Recast only the lines of the listing from the line with "Given: Expand the" through the line with "Where should I", both included, as a numbered list without blank lines.

• Data entries:
-------
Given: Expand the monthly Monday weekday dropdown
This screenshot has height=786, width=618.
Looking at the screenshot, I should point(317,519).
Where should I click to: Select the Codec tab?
-------
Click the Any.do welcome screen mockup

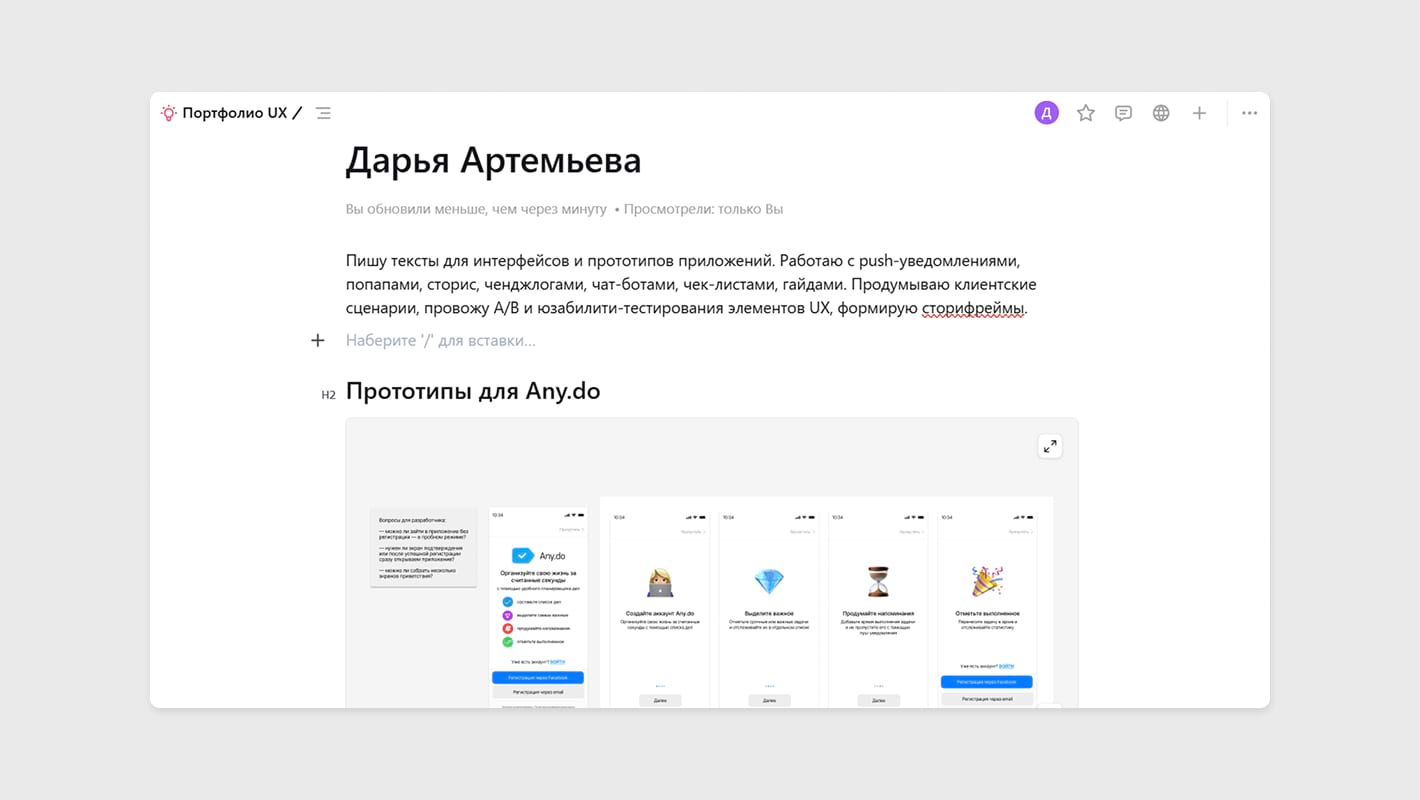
-------
• Exercise answer:
1. Given: Expand the monthly Monday weekday dropdown
2. This screenshot has height=786, width=618.
3. Looking at the screenshot, I should point(317,519).
4. Where should I click to: Select the Codec tab?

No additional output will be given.